Saluto romano in piazza: assolti tutti i neofascisti

Il saluto romano durante la commemorazione fra nostalgici, senza intervento del pubblico, non fa proselitismo al disciolto partito fascista e pertanto non è un reato. Se è stata questa tesi della difesa ad essere accolta, lo si saprà fra tre mesi, quando saranno depositate le motivazioni. In ogni caso, nel primo pomeriggio di ieri il collegio presieduto da Amedoro (giudici Salvadori e Russo), ha assolto, perché il fatto non sussiste, 17 persone, per le quali la procura, con il pubblico ministero Pinna, aveva sollecitato la condanna. Non già per la violazione della legge Scelba del 1952, ma per quella della legge Mancino contro le discriminazioni, che quel gesto di drammatica memoria richiamerebbe («chiunque, in pubbliche riunioni compia manifestazioni esteriori od ostenti emblemi o simboli propri o usuali delle organizzazioni, associazioni, movimenti o gruppi» che inneggiano alla discriminazione razziale). In aula è prevalsa la tesi delle difese, con gli avv. Antonio Radaelli, Edoardo Poletto e Maurizio Pasqualon, che tutelavano i 17 appartenenti all’estrema destra, vicentina e non, che nel luglio 2019 commemorarono a Schio l’eccidio del 1945 alzando il braccio destro. 

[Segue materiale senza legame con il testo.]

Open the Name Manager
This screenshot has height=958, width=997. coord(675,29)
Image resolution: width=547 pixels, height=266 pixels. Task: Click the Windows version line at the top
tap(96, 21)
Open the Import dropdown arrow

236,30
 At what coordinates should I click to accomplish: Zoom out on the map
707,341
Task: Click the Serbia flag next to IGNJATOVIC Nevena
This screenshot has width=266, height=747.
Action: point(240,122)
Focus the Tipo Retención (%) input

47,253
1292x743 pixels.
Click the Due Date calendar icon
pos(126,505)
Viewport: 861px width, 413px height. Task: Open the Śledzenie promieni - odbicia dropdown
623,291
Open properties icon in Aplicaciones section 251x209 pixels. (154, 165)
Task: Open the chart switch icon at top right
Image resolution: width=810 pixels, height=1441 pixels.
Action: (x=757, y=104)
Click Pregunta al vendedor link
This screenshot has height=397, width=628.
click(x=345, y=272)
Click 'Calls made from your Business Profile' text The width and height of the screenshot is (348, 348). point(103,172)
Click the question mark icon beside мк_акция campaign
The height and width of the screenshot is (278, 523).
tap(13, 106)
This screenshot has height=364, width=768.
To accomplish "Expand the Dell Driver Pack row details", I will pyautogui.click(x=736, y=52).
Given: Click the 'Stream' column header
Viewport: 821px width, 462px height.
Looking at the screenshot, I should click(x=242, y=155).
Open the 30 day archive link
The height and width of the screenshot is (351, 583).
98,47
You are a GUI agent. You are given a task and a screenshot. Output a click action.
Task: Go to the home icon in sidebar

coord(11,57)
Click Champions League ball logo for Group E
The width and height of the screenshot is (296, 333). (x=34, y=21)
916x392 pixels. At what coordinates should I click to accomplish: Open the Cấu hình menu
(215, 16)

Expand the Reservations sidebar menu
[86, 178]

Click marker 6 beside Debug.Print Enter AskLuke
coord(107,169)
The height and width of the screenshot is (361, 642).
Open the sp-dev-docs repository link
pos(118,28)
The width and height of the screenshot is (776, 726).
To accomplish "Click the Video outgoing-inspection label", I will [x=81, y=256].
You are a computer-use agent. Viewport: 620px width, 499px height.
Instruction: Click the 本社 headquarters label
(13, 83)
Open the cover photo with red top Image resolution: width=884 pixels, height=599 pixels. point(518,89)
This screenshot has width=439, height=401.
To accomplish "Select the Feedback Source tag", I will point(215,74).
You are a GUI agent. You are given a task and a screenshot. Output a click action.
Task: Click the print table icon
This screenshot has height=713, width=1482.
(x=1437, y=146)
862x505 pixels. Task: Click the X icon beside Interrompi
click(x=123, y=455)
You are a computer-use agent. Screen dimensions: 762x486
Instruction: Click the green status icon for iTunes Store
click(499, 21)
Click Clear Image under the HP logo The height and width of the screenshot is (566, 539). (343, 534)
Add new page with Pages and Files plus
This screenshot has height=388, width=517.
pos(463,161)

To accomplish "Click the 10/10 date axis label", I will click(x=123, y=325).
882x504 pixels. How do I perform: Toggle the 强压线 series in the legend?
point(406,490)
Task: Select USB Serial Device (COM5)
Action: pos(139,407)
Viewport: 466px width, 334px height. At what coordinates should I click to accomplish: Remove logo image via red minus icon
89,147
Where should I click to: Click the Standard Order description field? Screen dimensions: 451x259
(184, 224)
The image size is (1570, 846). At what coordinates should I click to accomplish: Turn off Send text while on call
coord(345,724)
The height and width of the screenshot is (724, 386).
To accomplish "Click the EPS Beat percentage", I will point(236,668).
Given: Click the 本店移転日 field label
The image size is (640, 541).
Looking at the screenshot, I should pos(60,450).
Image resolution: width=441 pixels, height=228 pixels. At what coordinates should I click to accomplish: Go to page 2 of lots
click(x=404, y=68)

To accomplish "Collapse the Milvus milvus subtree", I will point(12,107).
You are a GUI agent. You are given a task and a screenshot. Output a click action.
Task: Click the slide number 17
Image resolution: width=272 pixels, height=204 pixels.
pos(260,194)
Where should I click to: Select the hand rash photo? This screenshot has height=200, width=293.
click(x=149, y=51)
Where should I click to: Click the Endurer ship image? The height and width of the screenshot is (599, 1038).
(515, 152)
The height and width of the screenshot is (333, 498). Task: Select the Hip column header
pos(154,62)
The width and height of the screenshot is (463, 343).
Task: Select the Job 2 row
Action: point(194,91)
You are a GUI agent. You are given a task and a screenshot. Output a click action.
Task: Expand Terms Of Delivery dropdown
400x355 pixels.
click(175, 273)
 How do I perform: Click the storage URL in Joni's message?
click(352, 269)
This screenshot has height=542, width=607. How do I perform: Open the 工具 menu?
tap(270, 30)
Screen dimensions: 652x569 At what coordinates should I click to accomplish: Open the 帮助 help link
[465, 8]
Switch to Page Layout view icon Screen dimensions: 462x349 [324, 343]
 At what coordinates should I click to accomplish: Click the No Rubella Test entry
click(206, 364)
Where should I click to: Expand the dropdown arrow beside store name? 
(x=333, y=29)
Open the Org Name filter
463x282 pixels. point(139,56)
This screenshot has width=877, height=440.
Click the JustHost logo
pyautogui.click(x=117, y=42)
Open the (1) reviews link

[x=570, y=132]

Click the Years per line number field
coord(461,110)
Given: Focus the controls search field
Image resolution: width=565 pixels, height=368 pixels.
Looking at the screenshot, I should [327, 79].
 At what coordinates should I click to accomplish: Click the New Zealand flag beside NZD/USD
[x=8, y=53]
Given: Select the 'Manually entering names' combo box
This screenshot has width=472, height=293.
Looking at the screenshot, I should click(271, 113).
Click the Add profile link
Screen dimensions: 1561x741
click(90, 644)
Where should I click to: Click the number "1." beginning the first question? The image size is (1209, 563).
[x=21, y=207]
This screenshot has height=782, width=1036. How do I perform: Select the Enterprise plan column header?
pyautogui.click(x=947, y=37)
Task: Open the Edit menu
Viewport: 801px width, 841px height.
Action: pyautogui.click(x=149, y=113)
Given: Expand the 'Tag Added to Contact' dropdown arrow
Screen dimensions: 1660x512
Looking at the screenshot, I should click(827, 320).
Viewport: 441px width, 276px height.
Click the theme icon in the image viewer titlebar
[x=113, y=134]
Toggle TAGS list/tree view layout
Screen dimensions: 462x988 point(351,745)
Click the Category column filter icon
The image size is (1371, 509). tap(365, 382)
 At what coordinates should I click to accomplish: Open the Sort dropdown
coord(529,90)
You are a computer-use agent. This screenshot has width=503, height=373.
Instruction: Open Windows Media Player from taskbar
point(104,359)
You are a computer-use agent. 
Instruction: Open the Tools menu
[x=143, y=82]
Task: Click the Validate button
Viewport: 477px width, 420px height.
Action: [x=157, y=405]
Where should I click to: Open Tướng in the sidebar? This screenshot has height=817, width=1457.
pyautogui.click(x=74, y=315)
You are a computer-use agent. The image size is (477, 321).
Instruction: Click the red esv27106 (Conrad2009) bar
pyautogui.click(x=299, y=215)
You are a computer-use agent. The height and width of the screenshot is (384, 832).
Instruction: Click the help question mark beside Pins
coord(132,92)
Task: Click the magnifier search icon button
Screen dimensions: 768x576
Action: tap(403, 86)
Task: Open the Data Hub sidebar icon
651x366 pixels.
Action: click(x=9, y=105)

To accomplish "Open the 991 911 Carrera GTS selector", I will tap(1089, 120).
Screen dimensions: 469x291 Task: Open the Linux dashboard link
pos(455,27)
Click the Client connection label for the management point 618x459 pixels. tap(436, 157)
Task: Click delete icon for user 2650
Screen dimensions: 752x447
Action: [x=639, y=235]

Sono stati assolti Pietro Puschiavo, volto storico dell’ultradestra vicentina, 56 anni, di Sarego; Giacomo Carollo, 34, di Thiene; Giovanni Fabris, 22, di Piovene; David Ciervo, 39, di Altavilla; Domenico Obrietan, 74, di Sovizzo, già segretario provinciale de La Destra; Gian Luca Deghenghi, 51, di Vicenza, portavoce di Movimento Italia sociale; Leonardo Sanson, 29, di Dueville; Roberto Acerra, 69, di Vicenza; Luigi Tosin, 69, di Vicenza, presidente di Continuità ideale; Valeriano Androni, 61, di Padova; Giordano Caracino, 42, di Padova, già portavoce di Veneto Fronte skinheads; Samuele Antoniol, 30, di San Giorgio in Bosco; Moreno Caccia, 47, di Faloppio; Massimo Gibertoni, 38, di Verona; Giuseppe Landolfi, 56, di Trento; Michele Prandi, 34, di Trento, e Daniele Valenti, 22, di Sona. 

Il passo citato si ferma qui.